Can you do a normal 1080P firestrike run? Because in Ultra i think the GPU is the limiting factor, not the Vram speed, and in the rumored test they gained in the normal test.
 
Can you do a normal 1080P firestrike run? Because in Ultra i think the GPU is the limiting factor, not the Vram speed, and in the rumored test they gained in the normal test.

I can certainly run at 1080P. I choose 4K assuming it would use most of the vram which would be a limiting factor. I will run the GTA5 benchmark a few times and maybe a few others to see if OC memory is decreasing the delta or if it was simply an anomaly.

It's funny to think about the sheer bandwidth of HBM. Granted this is comparing apples an oranges but it gives you an idea. I think HBM will benefit APUs more than anything.

Pxrz9ty.png
 
Last edited:
I can certainly run at 1080P. I choose 4K assuming it would use most of the vram which would be a limiting factor. I will run the GTA5 benchmark a few times and maybe a few others to see if OC memory is decreasing the delta or if it was simply an anomaly.

Thanks man appreciate it
 
I can certainly run at 1080P. I choose 4K assuming it would use most of the vram which would be a limiting factor. I will run the GTA5 benchmark a few times and maybe a few others to see if OC memory is decreasing the delta or if it was simply an anomaly.

It's funny to think about the sheer bandwidth of HBM. Granted this is comparing apples an oranges but it gives you an idea

Pxrz9ty.png

If you don't do any memory overclock, what is your max core overclock?
 
Can you bench with 600-625 MHz on mem? It seems that AMD first plan was set HBM at 625MHz, but not all of the chip passed. They had to set it at 500MHz thinking it would be enough. Therefore there might be a timing profile for a round 625MHz, which can significantly boost the performance.
 
Can you bench with 600-625 MHz on mem? It seems that AMD first plan was set HBM at 625MHz, but not all of the chip passed. They had to set it at 500MHz thinking it would be enough. Therefore there might be a timing profile for a round 625MHz, which can significantly boost the performance.

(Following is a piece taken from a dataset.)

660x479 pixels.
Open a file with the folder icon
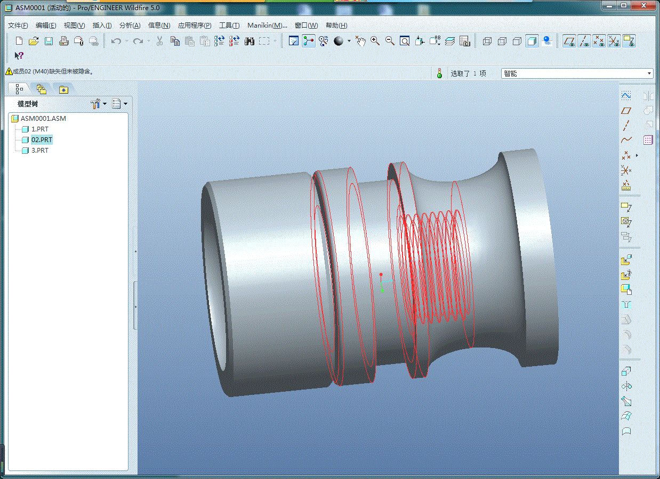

600Mhz causes serve artifacts and crashing. I will push as far as I can go but I might not have a very good chip to OC.
 
Can you bench with 600-625 MHz on mem? It seems that AMD first plan was set HBM at 625MHz, but not all of the chip passed. They had to set it at 500MHz thinking it would be enough. Therefore there might be a timing profile for a round 625MHz, which can significantly boost the performance.

Is that so...


I would still like to know where you got the numbers you referenced above.
 
Can you bench with 600-625 MHz on mem? It seems that AMD first plan was set HBM at 625MHz, but not all of the chip passed. They had to set it at 500MHz thinking it would be enough. Therefore there might be a timing profile for a round 625MHz, which can significantly boost the performance.

Got any proof?
 
600Mhz causes serve artifacts and crashing. I will push as far as I can go but I might not have a very good chip to OC.

Don't hurt your card to please Mirakul. At least you bought one, let someone else push the envelope!
 
Don't hurt your card to please Mirakul. At least you bought one, let someone else push the envelope!

Lol I already got stuck in a reboot loop. I clocked to 625mhz and within a few seconds I got severe artifacting to the point of reboot being necessary. After the restart the OCs were saved in CCC which changed the clocks immediately after booting causing artifacting. Fortunately I was able to boot into safe mode to disable the OC.
 
Yes, early leaks all pointed to that number, 625MHz. But it seems that not all the HBM chip can reach it.
Lol I already got stuck in a reboot loop. I clocked to 625mhz and within a few seconds I got severe artifacting to the point of reboot being necessary. After the restart the OCs were saved in CCC which changed the clocks immediately after booting causing artifacting. Fortunately I was able to boot into safe mode to disable the OC.
Thanks for your effort. I think it would be safe to stick with 500MHz for now. Given that Fury's stock seems to be extremely low, just having the card at this moment is lucky enough :)
Maybe when the memory voltage can be bumped, we can have higher HBM clock stable.
 
Last edited:
Is that have any relation to the topic here? Why didn't you compare FuryX with itself when judging its overclock?
I did mention, right? 9% core OC and 20% mem OC and the score jumped from 14098 to 16963, an impressive 20% increase.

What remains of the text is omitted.